§ **Material on locating visible targets**:
━━━━━━

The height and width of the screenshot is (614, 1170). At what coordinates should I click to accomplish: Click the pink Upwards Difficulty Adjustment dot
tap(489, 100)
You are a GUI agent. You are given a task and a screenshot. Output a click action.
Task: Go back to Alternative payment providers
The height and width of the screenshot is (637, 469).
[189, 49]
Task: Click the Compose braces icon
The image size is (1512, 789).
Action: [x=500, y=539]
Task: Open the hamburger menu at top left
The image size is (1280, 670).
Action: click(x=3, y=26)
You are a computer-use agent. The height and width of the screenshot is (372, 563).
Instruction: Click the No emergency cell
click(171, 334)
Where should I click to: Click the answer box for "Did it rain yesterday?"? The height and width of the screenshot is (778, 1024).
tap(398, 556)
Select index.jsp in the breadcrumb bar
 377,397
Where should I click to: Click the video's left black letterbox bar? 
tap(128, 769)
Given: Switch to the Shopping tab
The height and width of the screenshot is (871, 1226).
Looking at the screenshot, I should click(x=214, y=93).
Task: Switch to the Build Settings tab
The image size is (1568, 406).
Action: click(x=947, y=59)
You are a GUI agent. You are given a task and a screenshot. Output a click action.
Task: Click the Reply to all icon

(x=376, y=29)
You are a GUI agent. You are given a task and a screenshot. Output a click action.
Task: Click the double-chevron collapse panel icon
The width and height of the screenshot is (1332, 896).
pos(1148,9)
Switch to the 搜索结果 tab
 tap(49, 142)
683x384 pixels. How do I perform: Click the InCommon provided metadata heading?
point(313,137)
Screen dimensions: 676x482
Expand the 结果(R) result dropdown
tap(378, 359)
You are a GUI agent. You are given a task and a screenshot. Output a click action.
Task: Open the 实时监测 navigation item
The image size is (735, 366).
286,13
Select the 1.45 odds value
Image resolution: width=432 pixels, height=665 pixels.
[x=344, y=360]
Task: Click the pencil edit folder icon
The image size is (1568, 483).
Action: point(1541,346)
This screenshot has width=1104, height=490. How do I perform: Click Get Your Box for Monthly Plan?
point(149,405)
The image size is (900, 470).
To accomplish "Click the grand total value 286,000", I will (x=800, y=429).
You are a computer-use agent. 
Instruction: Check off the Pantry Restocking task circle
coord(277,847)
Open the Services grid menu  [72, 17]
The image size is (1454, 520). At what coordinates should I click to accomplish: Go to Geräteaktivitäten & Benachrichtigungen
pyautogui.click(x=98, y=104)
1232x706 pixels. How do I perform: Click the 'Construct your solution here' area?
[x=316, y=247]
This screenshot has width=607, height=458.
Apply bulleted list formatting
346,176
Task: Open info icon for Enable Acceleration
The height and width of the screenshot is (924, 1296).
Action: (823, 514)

━━━━━━

State how many lines in the material contain the string "Select", giving only the number.

§ **ANSWER**: 2